**EXERCISE MATERIALS**
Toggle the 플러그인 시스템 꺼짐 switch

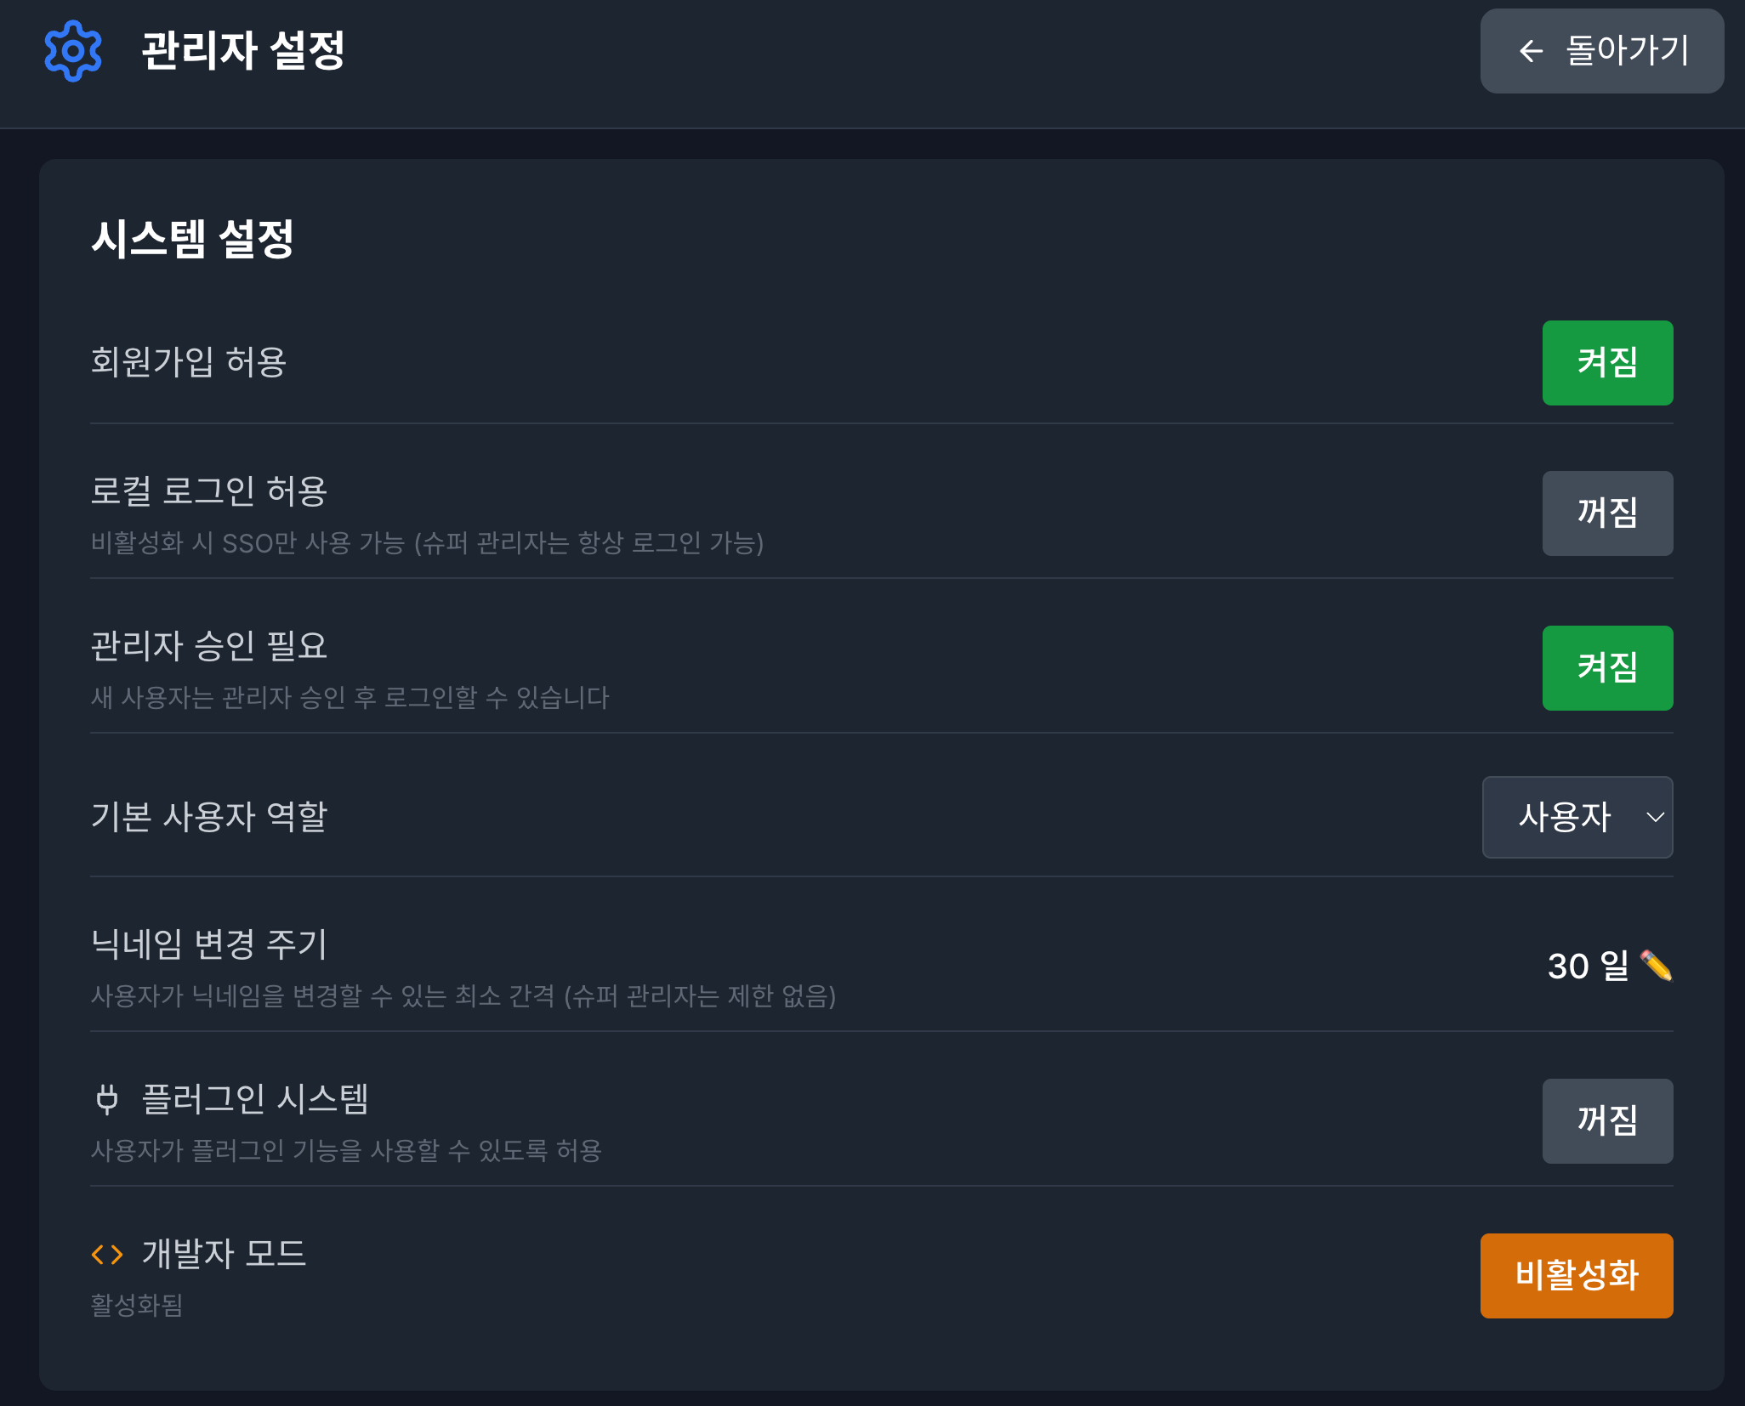click(x=1606, y=1120)
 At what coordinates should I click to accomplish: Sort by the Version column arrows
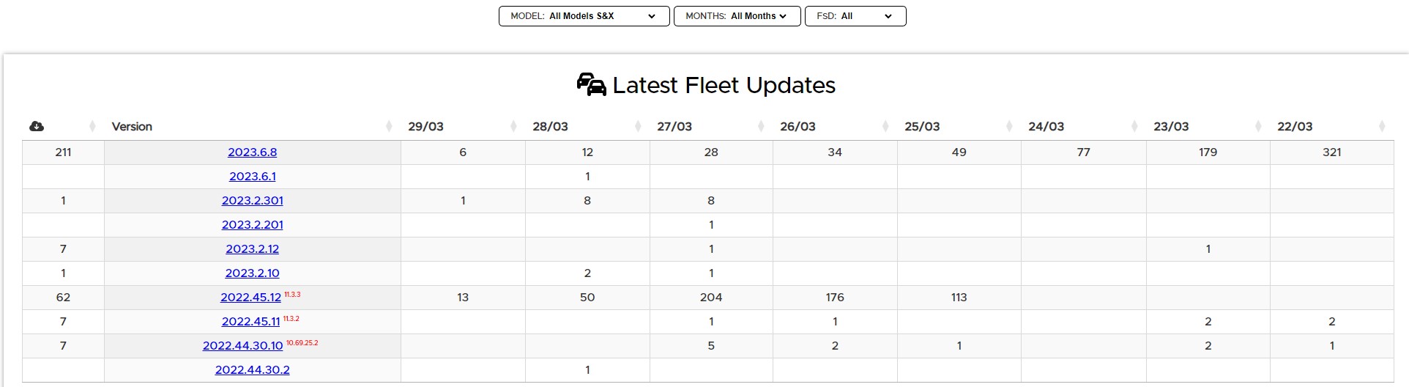point(389,127)
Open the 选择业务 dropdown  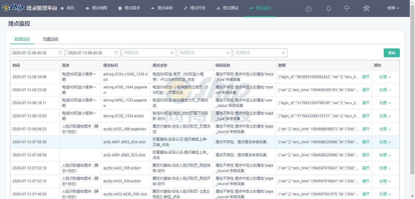[x=149, y=53]
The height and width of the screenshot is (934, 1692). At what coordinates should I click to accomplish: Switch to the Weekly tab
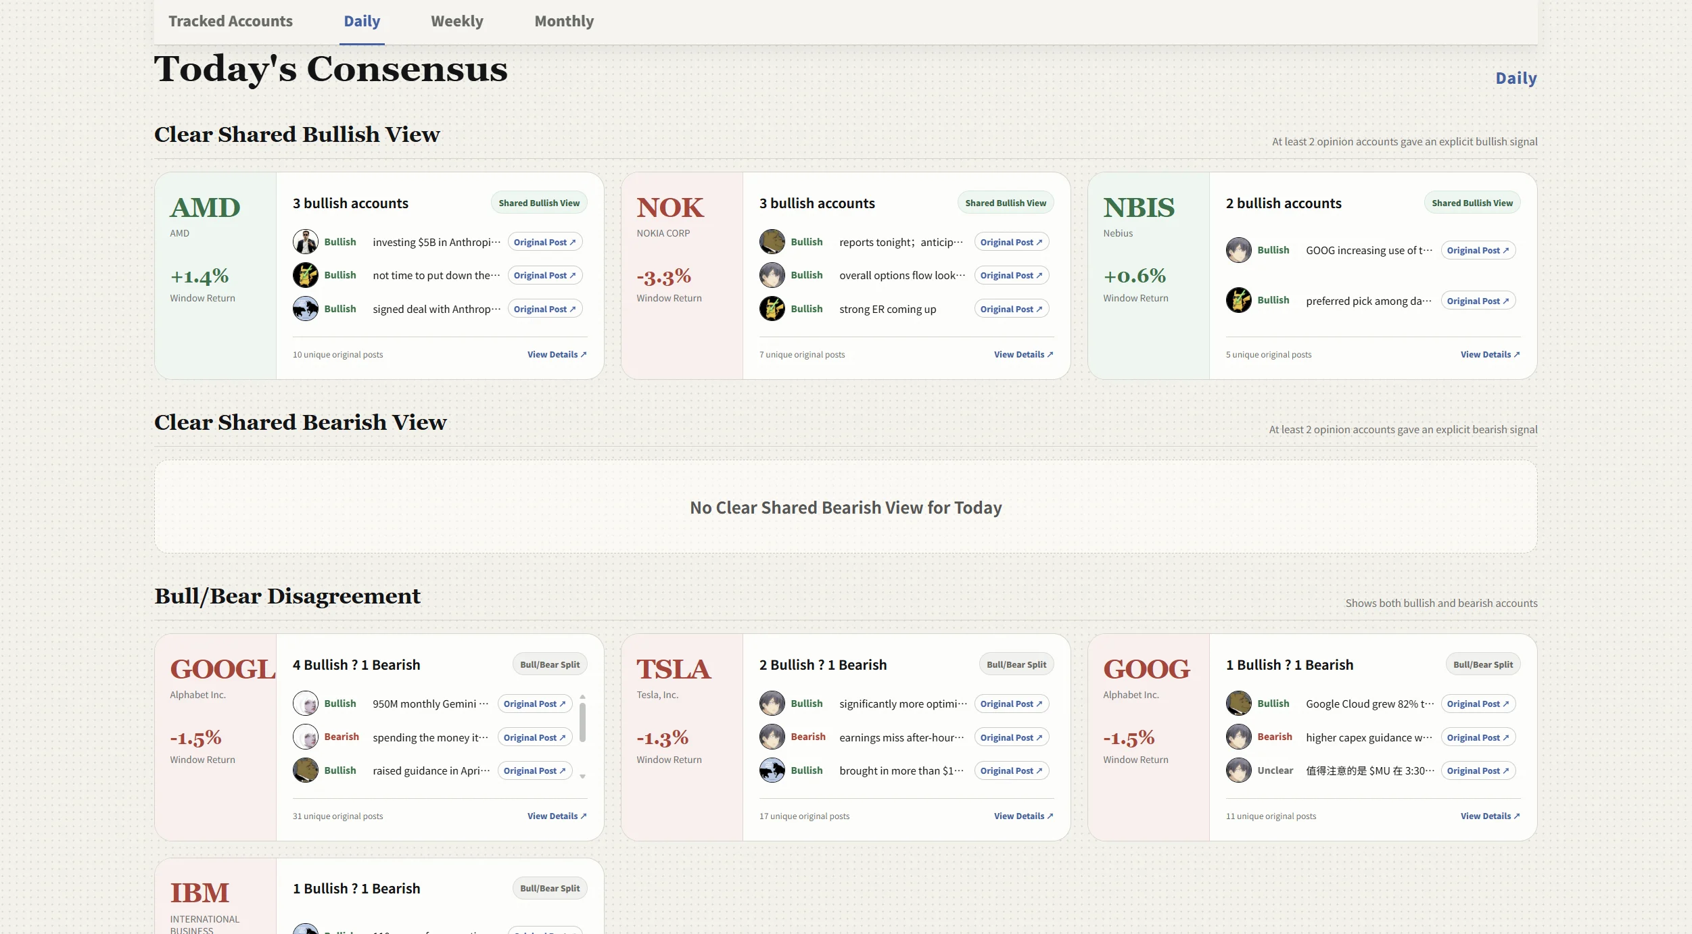[x=457, y=21]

**EXERCISE DESCRIPTION**
Your copy should run from the line that has "The height and" through the last line above, exactly, with both ends in and pictures out.

**RESPONSE**
The height and width of the screenshot is (934, 1692). At what coordinates should I click to accomplish: Switch to the Weekly tab
[x=457, y=21]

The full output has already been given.